== Selected text
Having decided to major in music, however, these same students are now required to cope with the realities of the program. That is the fundamentals of music, theory, ear training, analysis, music history, score reading, conducting, etc. They must perform well in one or more performing mediums, and be able to read at sight. In addition, they will have had experience in solo and group performance. In other words, upon completion of a rigorous training program, one which serves the intellect to a far greater degree than the average layman anticipates in a course of study replete with romantic allusions, our erstwhile amateurs have become professionals. They are prepared for advanced study in some area of specialization, for graduate degree programs in music and music education, and for careers in music ranging from composer, conductor, performer and arranger, to music instructor in schools and colleges, specialist in music publishing, or the recording industry, etc. Those who drop out of the program do so because they realize that they do not have the talent or the drive needed to reach their objectives, or because they have come to understand that dentistry, accounting and fashion design are more rewarding financially. Yet they too will continue to love music and will find ways of making and enjoying music. For in the long run, music is an emotion-laden thing, and not just another college course which is quietly laid to rest in the wastebasket of time. Thus the music program will have served its goals and provided satisfaction for many persons.
====
== Data excerpt
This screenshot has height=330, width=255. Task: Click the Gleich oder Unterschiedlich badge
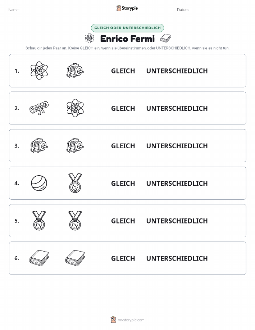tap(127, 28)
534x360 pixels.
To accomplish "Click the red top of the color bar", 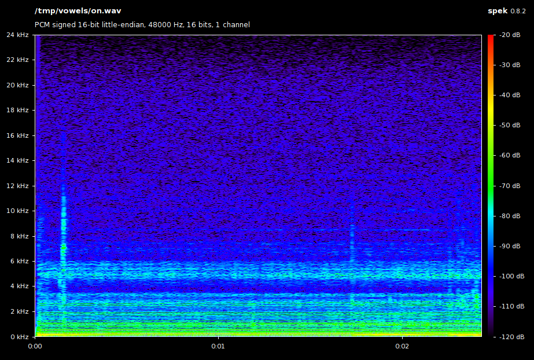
====
Exercise directions
Carry on the text about the college music program, picking up after its final sentence. The material stands apart from the text on the college music program.

Exercise result
At Kingsborough, one of nine community colleges of the City University of New York, the Music Department offers a two-year major music program leading to the A.S. degree. The degree requirements are 64 credits, of which 24-38 are in the music area. The degree is transferable to any senior college in CUNY, enabling the holder to complete the junior and senior years of study at the senior college, and thus to qualify for the B.A. degree.
The college student in the nation's largest megalopolis bears little resemblance to Eric Segal's classic portrait of the contemporary college boy and girl in his famous Love Story. The colleges of CUNY are located in the heart of the city; the halls of ivy are paved with concrete. The students range in age from sixteen to eighty, and their backgrounds form a kaleidoscope of diversity. Under the experimental open admissions plan begun in 1970, anyone holding a high school, or high school equivalency, diploma is eligible for admission to one of the 24 senior or community colleges in CUNY. Students whose high school averages range in the upper percentiles of their senior class may choose the senior college of their choice; the remainder enroll in transfer and career programs at the community college.
The policy of open admissions has sparked considerable controversy both inside and outside City University because it has brought a large number of students with serious deficiencies in academic preparation into the once hallowed halls of academe. Extensive tutoring and remedial programs have been initiated, but it is still too early to evaluate the results.
It is obvious that some departments are more adversely affected by a liberalized admissions policy than others. For example, the percentage of majors in the physical sciences is likely to decline. On the other hand, the number of students taking courses in the arts—art, music, speech and theater—is likely to increase, since students reflect the rather naive public belief that the arts are a cinch to learn.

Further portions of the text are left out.